Legendary venture capitalist Bill Gurley just dropped some contrarian career wisdom that's already rattling Silicon Valley's self-help ecosystem. Speaking to founders and tech professionals, the Benchmark partner argued that playing it safe is the worst career move you can make right now, while simultaneously dismantling the conventional wisdom around finding mentors. His blunt assessment challenges the playbook that's been passed around startup circles for years.
Benchmark partner Bill Gurley isn't known for mincing words, and his latest career advice proves why he's remained one of Silicon Valley's most influential voices for over two decades. Speaking recently, Gurley delivered a message that cuts against everything the career-advice industrial complex has been selling: right now, the riskiest move is avoiding risk entirely.
The timing couldn't be more pointed.

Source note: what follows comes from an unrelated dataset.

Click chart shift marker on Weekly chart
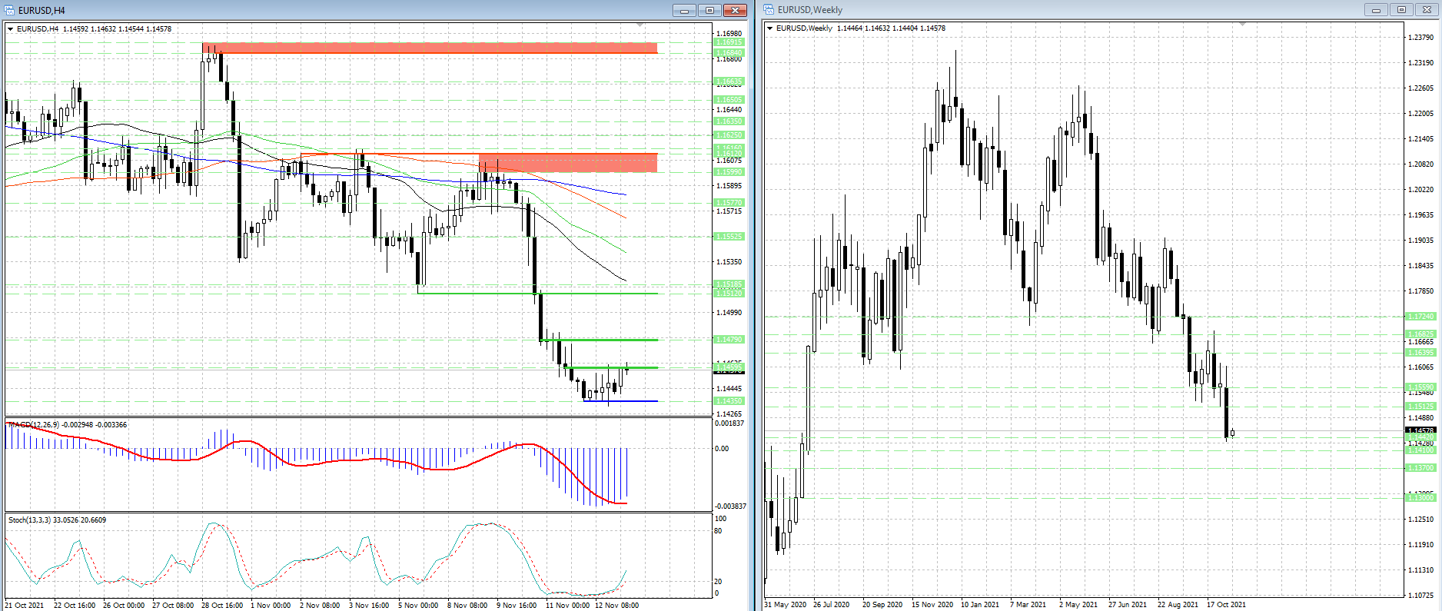This screenshot has height=611, width=1442. coord(1243,25)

Tech workers are navigating one of the industry's most turbulent periods, with AI automating entire job categories while creating new ones nobody saw coming six months ago. Traditional career ladders are collapsing. Safe bets at established companies are looking increasingly unsafe as Google, Meta, and Amazon continue restructuring. But Gurley's pushing people toward the chaos, not away from it.

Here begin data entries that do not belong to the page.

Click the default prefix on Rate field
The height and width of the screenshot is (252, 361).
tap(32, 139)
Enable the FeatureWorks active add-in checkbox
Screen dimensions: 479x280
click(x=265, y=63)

What makes his advice particularly sharp is how he torched the mentorship mythology that's become gospel in startup culture. "The number one thing is to get out of your head this ideal that gets passed around in the self-help world: 'go get a mentor,' and everyone runs out and cold calls someone that's ridiculously too high and unachievable, and it doesn't work," Gurley told TechCrunch.
He's calling out a pattern anyone in tech has witnessed: ambitious newcomers LinkedIn-stalking billionaire founders, firing off cold emails that go nowhere, then feeling dejected when Marc Andreessen doesn't reply. The mentorship-industrial complex has created unrealistic expectations about how career guidance actually works - and Gurley's tired of watching people waste energy on strategies that were never going to pan out.